- EXERCISE INPUTS:
______________________________

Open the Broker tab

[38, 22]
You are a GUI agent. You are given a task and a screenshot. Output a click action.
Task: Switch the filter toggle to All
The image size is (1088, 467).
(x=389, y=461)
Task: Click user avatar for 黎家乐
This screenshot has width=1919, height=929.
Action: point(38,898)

______________________________

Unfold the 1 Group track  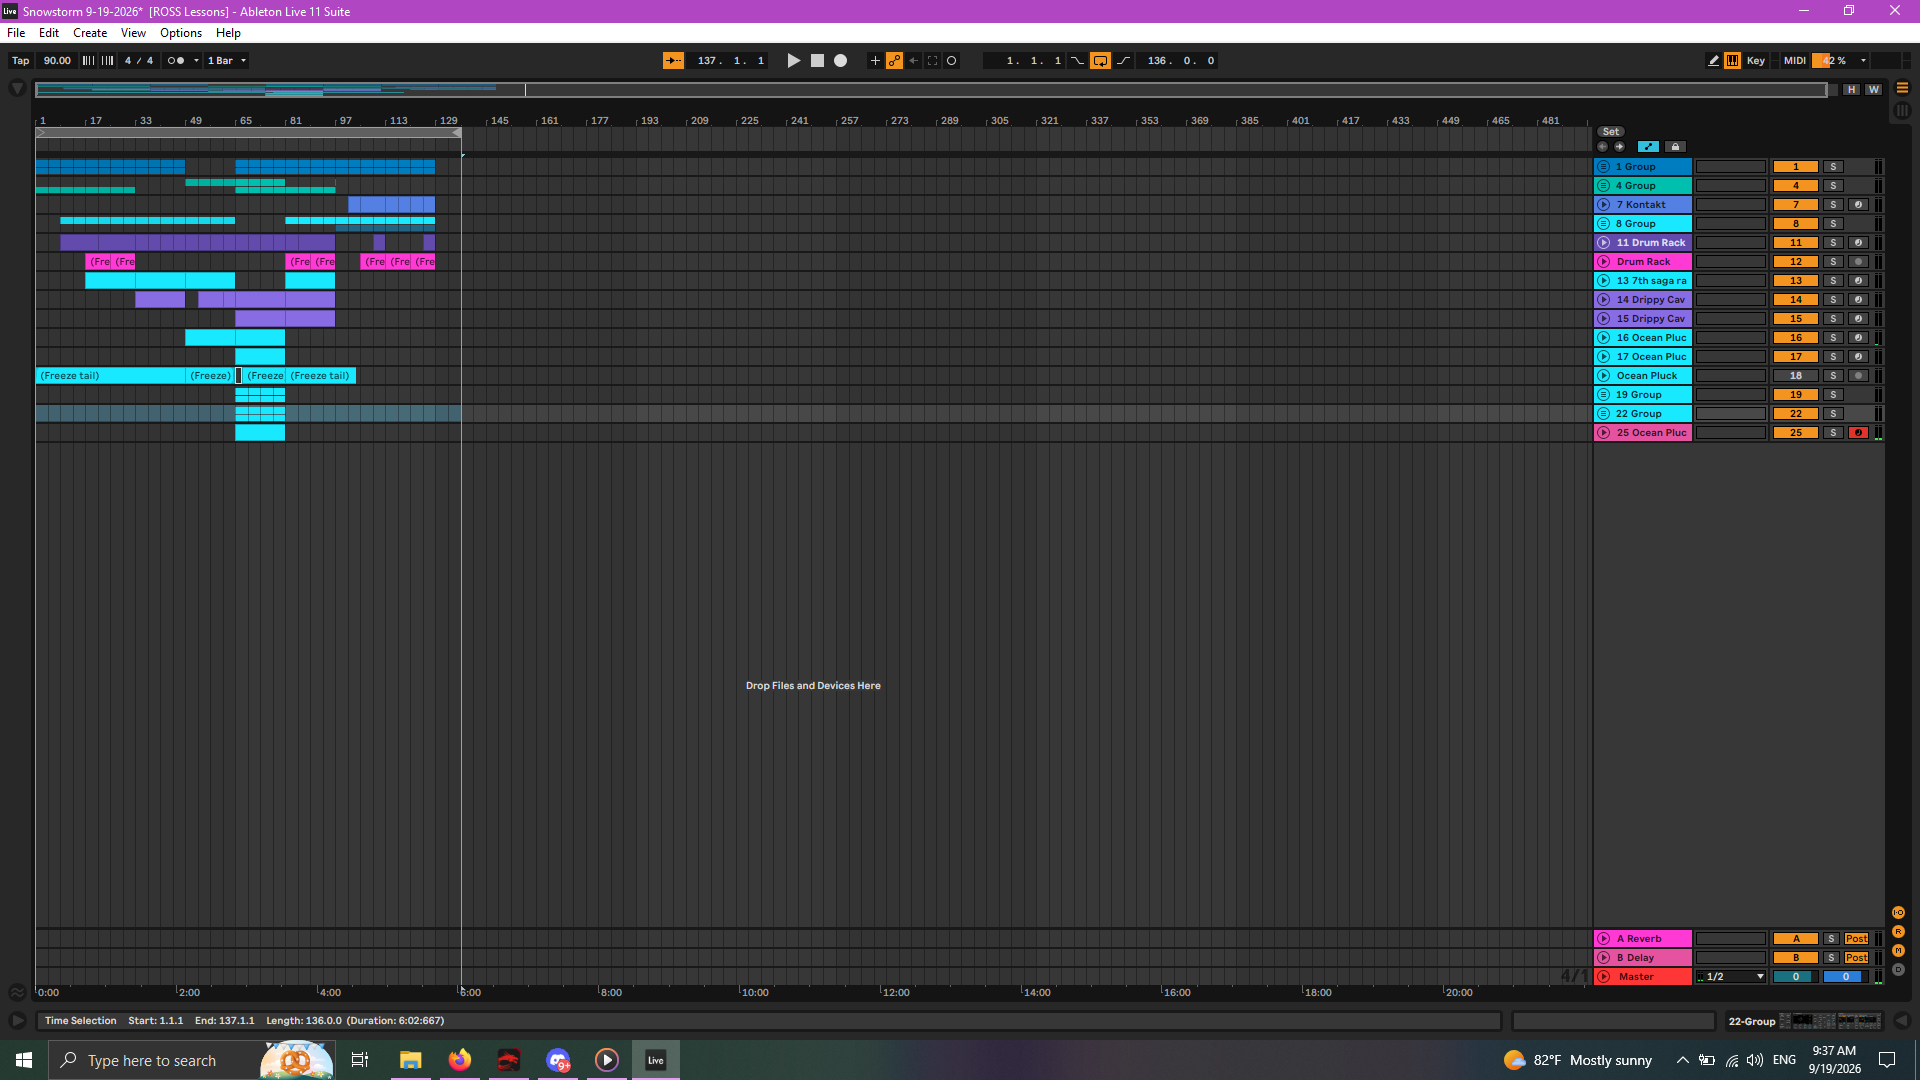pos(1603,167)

______________________________

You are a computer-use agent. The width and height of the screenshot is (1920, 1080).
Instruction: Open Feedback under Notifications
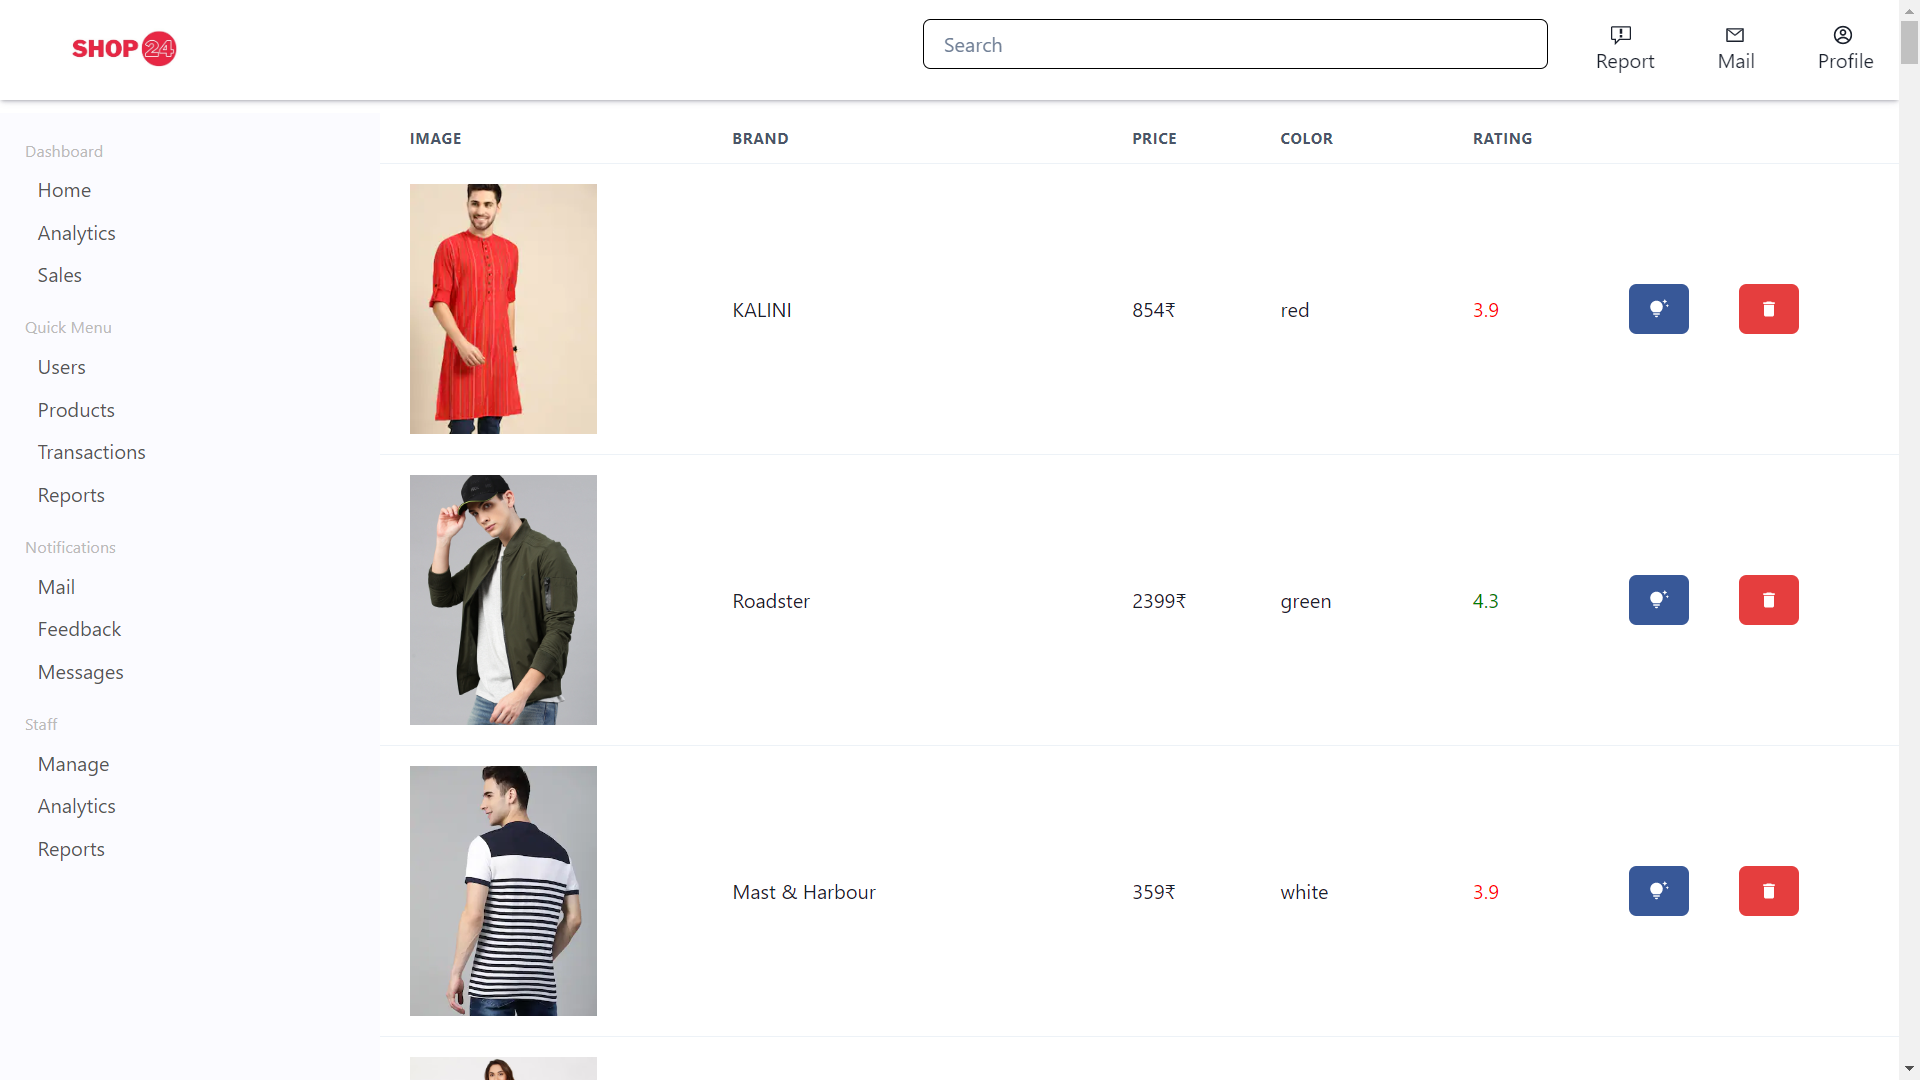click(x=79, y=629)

______________________________

- EXERCISE DETAILS: Return the lines from the line with "You are a computer-use" to the line with "click(x=79, y=629)", both included, copying them precisely. Omit the pictures from your answer.

- THE COMPLETED TASK:
You are a computer-use agent. The width and height of the screenshot is (1920, 1080).
Instruction: Open Feedback under Notifications
click(x=79, y=629)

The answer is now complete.